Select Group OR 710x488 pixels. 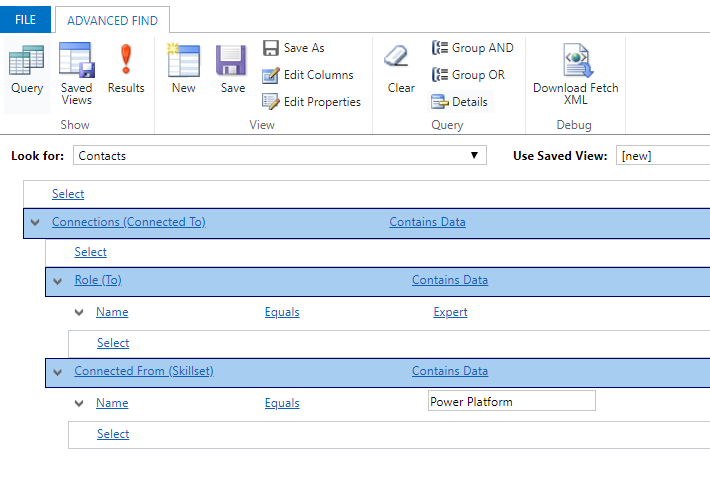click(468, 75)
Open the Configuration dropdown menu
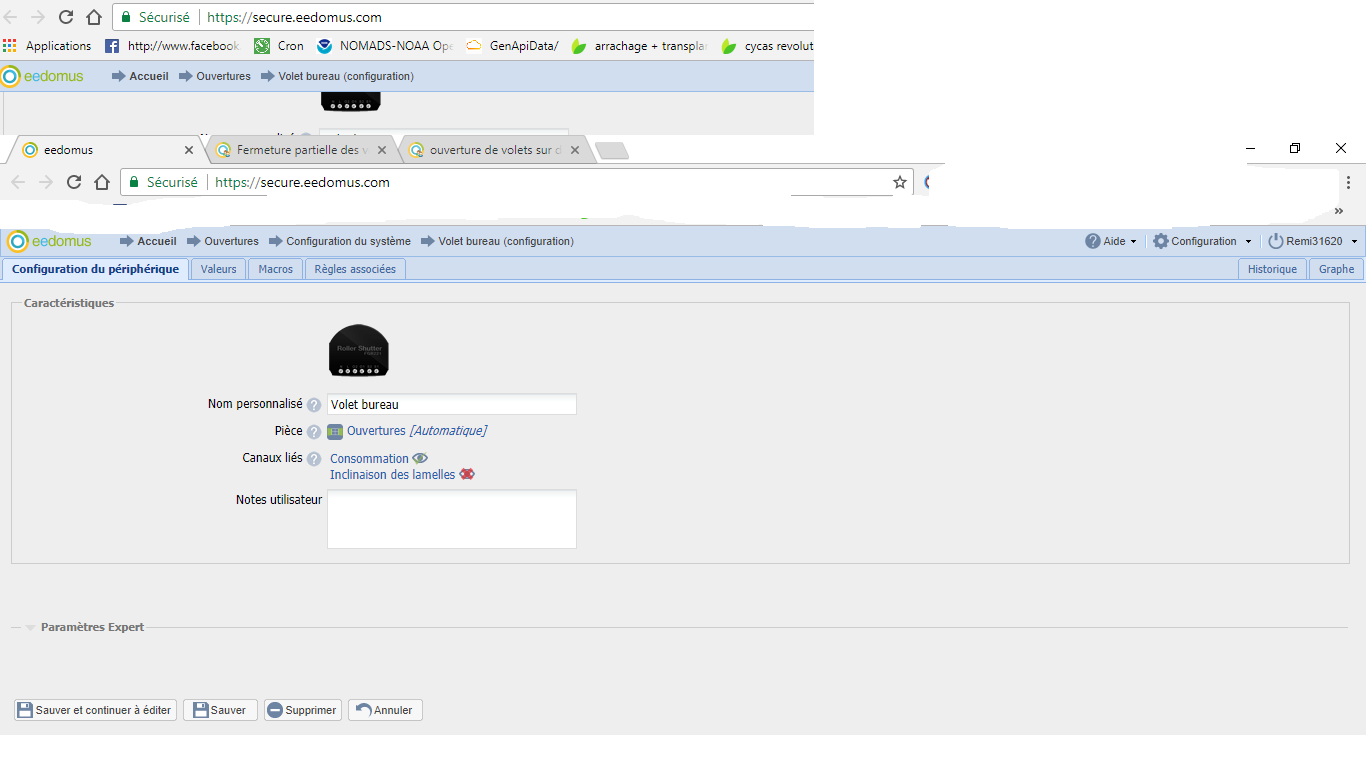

+---+

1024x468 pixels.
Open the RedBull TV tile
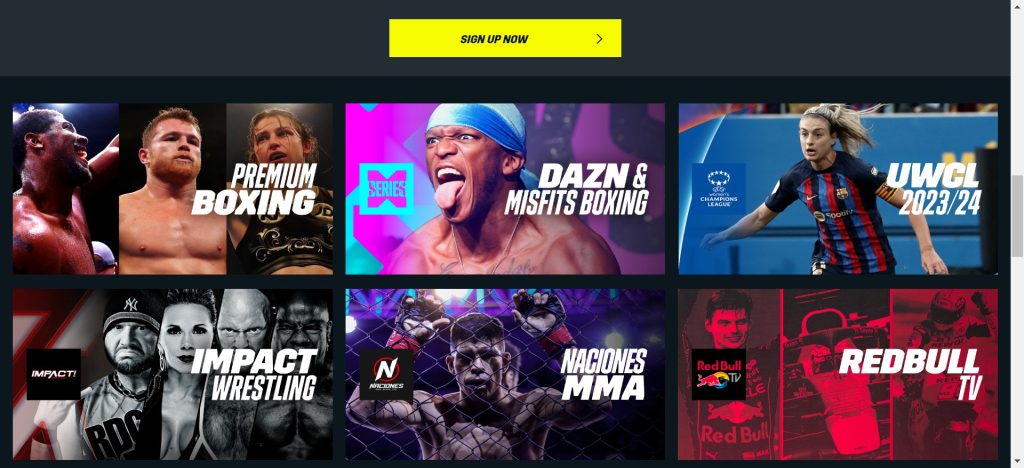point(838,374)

+---+

• [Your goal] Find every line in the material that contains the word "Open" and copy each one out in full.

• [Exercise solution]
Open the Configuration dropdown menu
Open the RedBull TV tile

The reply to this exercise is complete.